■ TASKS FOR THIS EXERCISE:
1/ In the bank earnings article, what was JPMorgan's reported EPS for Q1 2023?
2/ Reproduce the bank earnings article's stretch from "JPMorgan is the" through "below 2021 ($48.3B)." word for word.

■ DOCUMENT PASSAGE:
[Start of Attachment]

Banks Earning Season: JPMorgan, Citigroup, Wells Fargo

America’s bank conglomerates – JPMorgan, Citigroup and Wells Fargo – shall deliver their Q2 2023 earnings result this Friday (14th July) before market open.



S&P500 & Dow Jones U.S. Banks Index Performance. Source: SPGlobal

In general, the Dow Jones US Banks Index has been subpar than S&P500 for the past five years, yielding a negative annualized return at -1.96%, with the latter yielding +9.77% (Also best H1 performance since 2019). YTD return for both indices are recorded at -9.89% and 14.57%, respectively. In March 2023, the decline of the Dow Jones US Banks Index was significant following the failure of US banks. However, the index ticked higher recently after major lenders cleared the Fed’s annual stress test, coupled with raised expectations over further rate hikes by the central bank (could the positive sentiment be erased soon following recent NFP data which performed below expectations?).

JPMorgan

JPMorgan is the world’s largest bank by market capitalization (over $410B).  It offers a range of financial and investment banking services and products in all capital markets, including advising on corporate strategy and structure, capital raising in equity and debt markets, risk management, market making in cash securities and derivative instruments, brokerage and research.

JPMorgan sales: Reported versus Analyst Forecast. Source: CNN Business

Last year, JPMorgan reported sales reached a record high at $128.7B, up over 5.7% from 2021. This marked the seventh annual consecutive sales gains for the firm. Total net income hit $37.7B, below 2021 ($48.3B).

Revenue Changes by Business: JPMorgan and its Peers. Source: efinancialcareers

In Q1 2023, the bank displayed resilience fundamentally (solid trading volumes, investment banking fees, net interest margins and income from mortgage banking), which led to reported sales hitting $39.2B, up over 27% from the same period last year. By comparison, JPMorgan performed better than Citi equities sales and trading, M&A advisory and equity capital markets (ECM). On the other hand, JPMorgan outperformed Bank of America in every category except the fixed income currencies and commodities (FICC). All in all, the US banking institution remains healthy in general, proven by the Fed’s stress test conducted recently.

JPMorgan EPS: Reported versus Analyst Forecast. Source: CNN Business

EPS of JPMorgan in 2022 was down -21% from 2021, to $12.09. In Q1 2023, reported EPS of the firm was $4.10, compared to the $2.63 figure in the same period last year.

[End of Attachment]

■ GIVEN INFORMATION:
[Start of Attachment]

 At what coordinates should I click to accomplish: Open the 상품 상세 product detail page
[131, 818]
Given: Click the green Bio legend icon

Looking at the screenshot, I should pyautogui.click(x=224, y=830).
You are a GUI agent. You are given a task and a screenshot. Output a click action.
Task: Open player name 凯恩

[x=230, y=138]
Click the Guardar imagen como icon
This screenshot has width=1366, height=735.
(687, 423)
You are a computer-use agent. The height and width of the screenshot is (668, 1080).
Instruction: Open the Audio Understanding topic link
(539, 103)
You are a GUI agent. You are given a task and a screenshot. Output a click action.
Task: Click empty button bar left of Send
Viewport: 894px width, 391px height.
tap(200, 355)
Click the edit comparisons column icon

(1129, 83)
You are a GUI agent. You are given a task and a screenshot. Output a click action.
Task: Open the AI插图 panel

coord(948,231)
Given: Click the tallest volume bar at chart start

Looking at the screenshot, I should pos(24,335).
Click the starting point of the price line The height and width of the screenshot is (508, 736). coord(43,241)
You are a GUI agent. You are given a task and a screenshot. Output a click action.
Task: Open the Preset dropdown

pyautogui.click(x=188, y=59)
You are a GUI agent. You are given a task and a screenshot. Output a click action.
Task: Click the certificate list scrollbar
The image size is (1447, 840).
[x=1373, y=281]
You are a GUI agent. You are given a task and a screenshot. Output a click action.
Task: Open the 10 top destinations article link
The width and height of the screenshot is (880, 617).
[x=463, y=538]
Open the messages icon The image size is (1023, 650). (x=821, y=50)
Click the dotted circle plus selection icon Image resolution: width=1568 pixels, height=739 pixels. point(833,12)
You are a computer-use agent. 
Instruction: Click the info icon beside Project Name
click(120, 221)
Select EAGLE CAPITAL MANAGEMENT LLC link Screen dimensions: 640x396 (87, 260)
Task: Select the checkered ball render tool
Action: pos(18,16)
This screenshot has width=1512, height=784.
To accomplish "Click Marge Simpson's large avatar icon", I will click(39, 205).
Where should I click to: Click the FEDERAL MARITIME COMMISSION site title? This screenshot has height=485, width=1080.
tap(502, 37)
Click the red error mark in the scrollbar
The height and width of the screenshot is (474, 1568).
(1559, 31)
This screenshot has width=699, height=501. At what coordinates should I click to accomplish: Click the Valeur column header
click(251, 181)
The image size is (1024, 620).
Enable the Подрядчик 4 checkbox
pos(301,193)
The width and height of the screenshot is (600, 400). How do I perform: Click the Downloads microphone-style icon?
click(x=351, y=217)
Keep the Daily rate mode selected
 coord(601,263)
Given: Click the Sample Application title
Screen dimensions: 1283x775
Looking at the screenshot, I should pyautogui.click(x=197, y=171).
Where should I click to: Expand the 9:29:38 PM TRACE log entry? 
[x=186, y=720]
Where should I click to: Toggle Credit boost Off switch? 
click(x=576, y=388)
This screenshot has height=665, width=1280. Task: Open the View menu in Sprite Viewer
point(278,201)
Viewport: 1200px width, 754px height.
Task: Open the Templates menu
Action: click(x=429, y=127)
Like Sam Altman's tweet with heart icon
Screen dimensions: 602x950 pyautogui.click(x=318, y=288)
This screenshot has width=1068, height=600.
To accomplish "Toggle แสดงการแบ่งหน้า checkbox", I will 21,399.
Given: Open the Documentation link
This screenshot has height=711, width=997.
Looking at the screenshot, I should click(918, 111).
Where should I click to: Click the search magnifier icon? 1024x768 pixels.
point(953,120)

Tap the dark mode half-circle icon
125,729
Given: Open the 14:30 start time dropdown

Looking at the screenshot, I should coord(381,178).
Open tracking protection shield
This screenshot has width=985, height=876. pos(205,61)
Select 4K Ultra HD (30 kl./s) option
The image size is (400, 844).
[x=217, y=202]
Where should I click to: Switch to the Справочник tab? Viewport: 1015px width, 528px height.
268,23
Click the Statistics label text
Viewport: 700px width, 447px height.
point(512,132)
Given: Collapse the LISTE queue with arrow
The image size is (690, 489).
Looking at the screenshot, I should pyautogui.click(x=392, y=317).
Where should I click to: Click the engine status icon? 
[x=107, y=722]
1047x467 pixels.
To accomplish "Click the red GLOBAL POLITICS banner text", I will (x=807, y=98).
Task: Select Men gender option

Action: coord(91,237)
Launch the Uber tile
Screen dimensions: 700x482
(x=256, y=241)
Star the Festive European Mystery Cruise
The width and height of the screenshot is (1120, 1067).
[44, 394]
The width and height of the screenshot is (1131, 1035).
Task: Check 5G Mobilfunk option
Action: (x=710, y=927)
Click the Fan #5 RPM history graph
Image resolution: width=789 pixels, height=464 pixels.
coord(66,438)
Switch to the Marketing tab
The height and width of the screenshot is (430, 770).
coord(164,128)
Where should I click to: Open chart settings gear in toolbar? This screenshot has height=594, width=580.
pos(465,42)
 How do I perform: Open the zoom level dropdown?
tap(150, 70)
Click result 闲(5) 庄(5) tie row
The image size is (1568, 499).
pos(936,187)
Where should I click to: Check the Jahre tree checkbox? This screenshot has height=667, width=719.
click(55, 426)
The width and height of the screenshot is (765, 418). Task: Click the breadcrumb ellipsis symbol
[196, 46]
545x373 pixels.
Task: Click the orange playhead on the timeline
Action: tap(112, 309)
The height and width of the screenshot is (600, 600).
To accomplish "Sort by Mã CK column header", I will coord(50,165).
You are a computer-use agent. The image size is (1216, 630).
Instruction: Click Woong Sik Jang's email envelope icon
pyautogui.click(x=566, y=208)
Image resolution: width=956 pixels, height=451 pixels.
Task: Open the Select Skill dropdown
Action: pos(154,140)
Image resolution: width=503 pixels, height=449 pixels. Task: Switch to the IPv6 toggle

[End of Attachment]

■ SOLUTION SET:
1/ $4.10

2/
JPMorgan is the world’s largest bank by market capitalization (over $410B).  It offers a range of financial and investment banking services and products in all capital markets, including advising on corporate strategy and structure, capital raising in equity and debt markets, risk management, market making in cash securities and derivative instruments, brokerage and research.

JPMorgan sales: Reported versus Analyst Forecast. Source: CNN Business

Last year, JPMorgan reported sales reached a record high at $128.7B, up over 5.7% from 2021. This marked the seventh annual consecutive sales gains for the firm. Total net income hit $37.7B, below 2021 ($48.3B).